(What you are asked to do): Of the lines below, write out exactly those from the line with "Allgemeine Geschäftsbedingungen (30, 2492)" through the line with "明星雇主 (708, 1176)", both included, and skip the rest.

(Information given):
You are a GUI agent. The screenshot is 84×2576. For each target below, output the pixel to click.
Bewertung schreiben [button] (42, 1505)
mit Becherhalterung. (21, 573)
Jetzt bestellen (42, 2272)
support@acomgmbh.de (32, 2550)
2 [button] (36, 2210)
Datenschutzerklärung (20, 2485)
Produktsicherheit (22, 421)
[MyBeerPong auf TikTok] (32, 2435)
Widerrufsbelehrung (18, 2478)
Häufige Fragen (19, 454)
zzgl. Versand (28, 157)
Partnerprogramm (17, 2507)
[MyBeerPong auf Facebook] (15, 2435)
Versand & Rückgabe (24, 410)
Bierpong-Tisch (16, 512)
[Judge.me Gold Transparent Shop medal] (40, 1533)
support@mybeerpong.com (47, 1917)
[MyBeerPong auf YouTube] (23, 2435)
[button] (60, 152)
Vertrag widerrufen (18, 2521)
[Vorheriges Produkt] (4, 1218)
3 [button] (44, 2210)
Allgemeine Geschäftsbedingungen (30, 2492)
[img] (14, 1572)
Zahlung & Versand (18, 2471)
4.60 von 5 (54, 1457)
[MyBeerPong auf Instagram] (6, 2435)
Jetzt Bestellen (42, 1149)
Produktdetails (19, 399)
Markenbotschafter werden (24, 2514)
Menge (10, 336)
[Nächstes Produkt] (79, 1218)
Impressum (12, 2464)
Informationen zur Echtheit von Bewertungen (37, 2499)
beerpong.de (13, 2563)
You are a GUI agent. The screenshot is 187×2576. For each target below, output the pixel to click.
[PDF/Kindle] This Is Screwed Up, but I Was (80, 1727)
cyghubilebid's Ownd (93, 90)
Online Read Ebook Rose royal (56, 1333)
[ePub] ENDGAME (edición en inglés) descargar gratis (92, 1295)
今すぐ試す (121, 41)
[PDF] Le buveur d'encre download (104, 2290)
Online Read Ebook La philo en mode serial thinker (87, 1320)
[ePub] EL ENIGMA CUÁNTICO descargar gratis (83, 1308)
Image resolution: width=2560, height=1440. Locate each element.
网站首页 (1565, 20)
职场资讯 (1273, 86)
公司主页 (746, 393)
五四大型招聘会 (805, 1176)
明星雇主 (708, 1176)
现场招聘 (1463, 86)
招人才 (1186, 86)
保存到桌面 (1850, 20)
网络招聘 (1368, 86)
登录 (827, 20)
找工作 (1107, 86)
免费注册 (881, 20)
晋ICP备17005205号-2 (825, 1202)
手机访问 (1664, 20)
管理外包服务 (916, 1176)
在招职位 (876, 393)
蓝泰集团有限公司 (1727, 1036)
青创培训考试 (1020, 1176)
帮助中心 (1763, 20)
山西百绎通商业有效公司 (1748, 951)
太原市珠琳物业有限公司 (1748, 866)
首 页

(Final answer):
Allgemeine Geschäftsbedingungen (30, 2492)
[img] (14, 1572)
Zahlung & Versand (18, 2471)
4.60 von 5 (54, 1457)
[MyBeerPong auf Instagram] (6, 2435)
Jetzt Bestellen (42, 1149)
Produktdetails (19, 399)
Markenbotschafter werden (24, 2514)
Menge (10, 336)
[Nächstes Produkt] (79, 1218)
Impressum (12, 2464)
Informationen zur Echtheit von Bewertungen (37, 2499)
beerpong.de (13, 2563)
You are a GUI agent. The screenshot is 187×2576. For each target below, output the pixel to click.
[PDF/Kindle] This Is Screwed Up, but I Was (80, 1727)
cyghubilebid's Ownd (93, 90)
Online Read Ebook Rose royal (56, 1333)
[ePub] ENDGAME (edición en inglés) descargar gratis (92, 1295)
今すぐ試す (121, 41)
[PDF] Le buveur d'encre download (104, 2290)
Online Read Ebook La philo en mode serial thinker (87, 1320)
[ePub] EL ENIGMA CUÁNTICO descargar gratis (83, 1308)
Image resolution: width=2560, height=1440. Locate each element.
网站首页 (1565, 20)
职场资讯 (1273, 86)
公司主页 (746, 393)
五四大型招聘会 (805, 1176)
明星雇主 (708, 1176)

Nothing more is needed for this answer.